A year and a little less than ten months ago, Russia launched a brutal attempt to crush Ukraine. Since then, the Ukrainians have slowly reclaimed some but not all of the territory seized by the Russians.
In late November, the U.N. Office of the High Commissioner for Human Rights has confirmed that to date, more than 10,000 civilians have been killed, and more than 18,500 injured, since Russia began the invasion. At least 300 children have died, and that doesn’t include thousands forcibly removed by Russian troops to Russia or Russian-controlled territory.
British military intelligence reports that Russian troop casualties are in the range of 120,000 Russian dead and 180,000 injured, while Ukrainian troops killed or wounded are in the range of 80,000. That doesn’t count the nearly three million displaced people or the scores of towns leveled by the fighting.
Yet, if one follows the U.S. news media, since October 7th, when Hamas attacked Israel, it’s as if the Russia-Ukraine conflict has almost vanished.
To date, in the conflict between Hamas and Israel, Israel has reported 1,400 deaths, the vast majority of which occurred on or from events on October 7th.

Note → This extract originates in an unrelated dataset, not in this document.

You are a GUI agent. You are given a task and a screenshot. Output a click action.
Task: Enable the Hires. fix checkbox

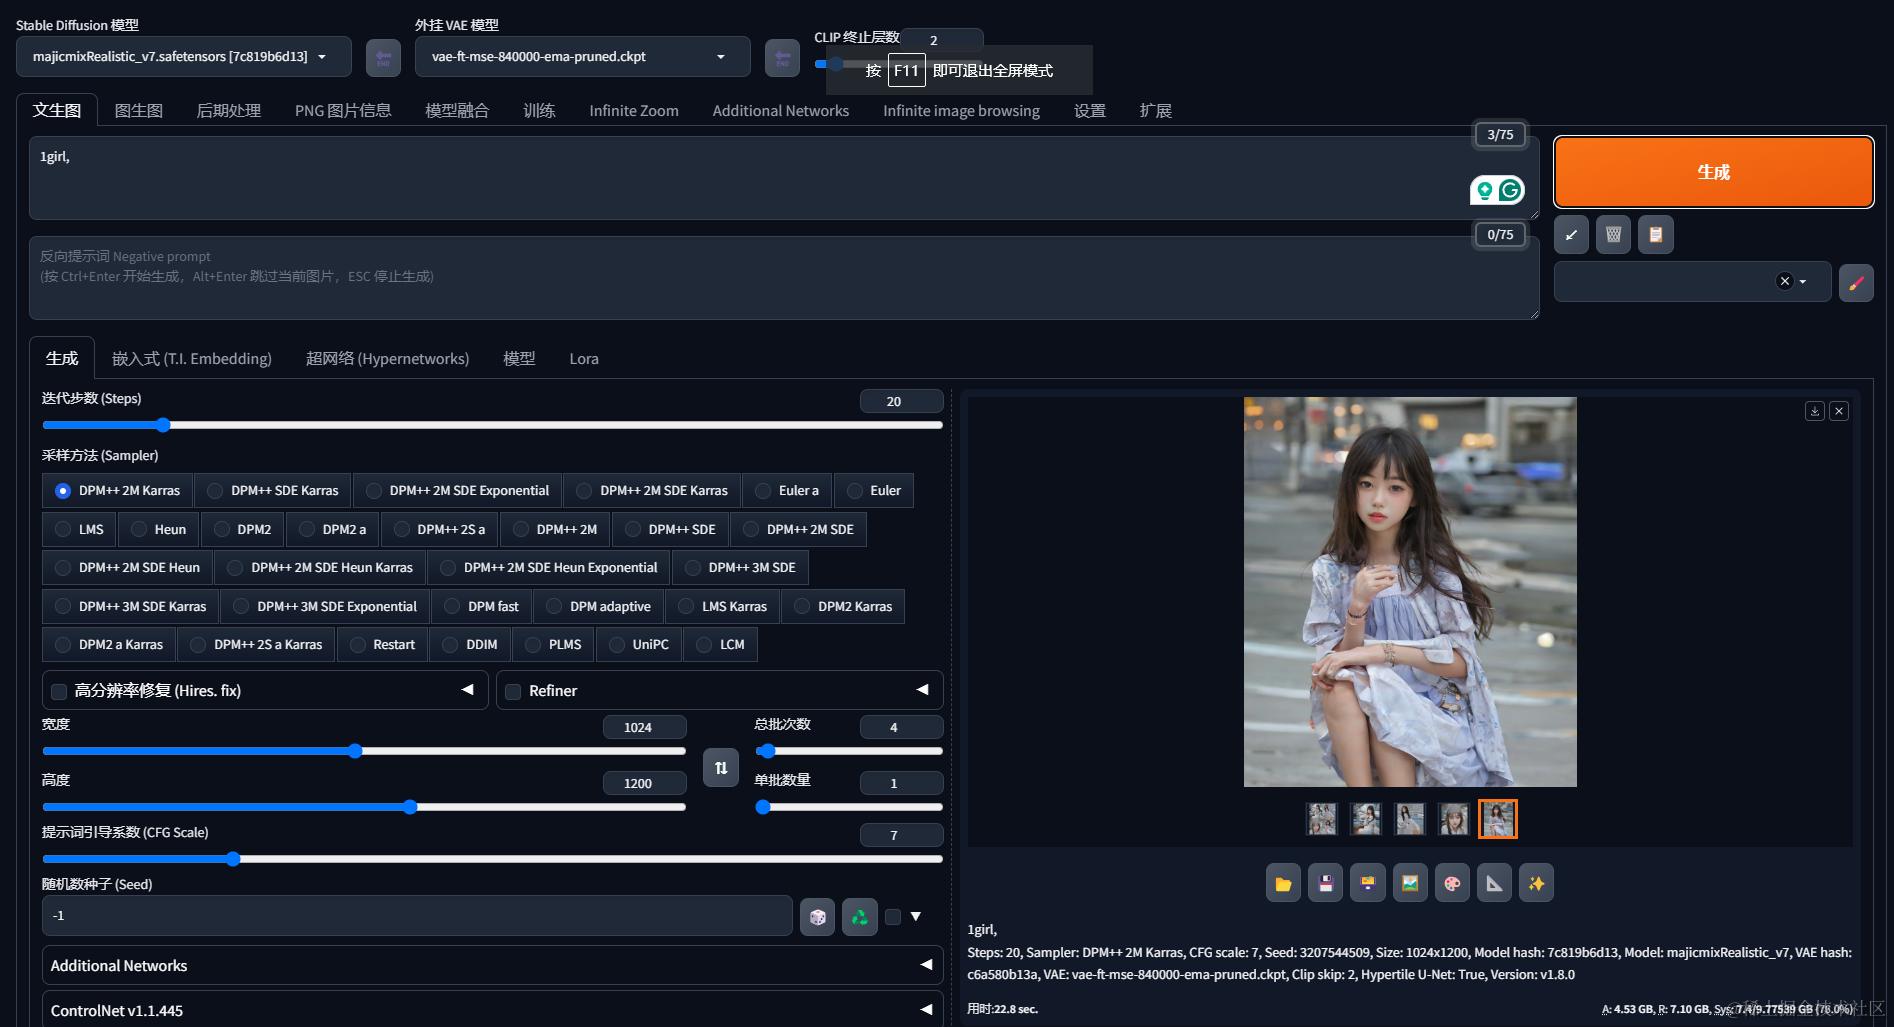[59, 692]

The Palestinian Authority’s Government Media Office has reported total deaths of 14,800, including 6,000 children and 4,000 women. This unverified number has been printed everywhere, but is currently likely exaggerated, given the past unreliability of figures coming from Gaza.
So… why has the Russia/Ukraine war almost vanished from the U.S. media.
Partly because it’s a grinding and ongoing war with no end in sight, and the U.S. media consumers are tired of hearing about it, but mostly because the Israel-Gaza conflict is so much more exciting, with hidden tunnels, the surprise that the IDF was caught so unaware, and all the possible deaths – and kidnapping – of children, not to mention the “bombing” of a hospital that wasn’t an Israeli bombing, and the humanitarian crisis that is more easily captured for media.
Of course, there’s a definite similarity, in that Hamas and Putin have both expressed the desire to crush the people they attacked.
But still…won’t what happens in Ukraine have a much greater long-term effect on Europe and the United States than what happens in Gaza?
Or is it that the news media are so narrow-minded or profit-driven that they can only cover one crisis at a time?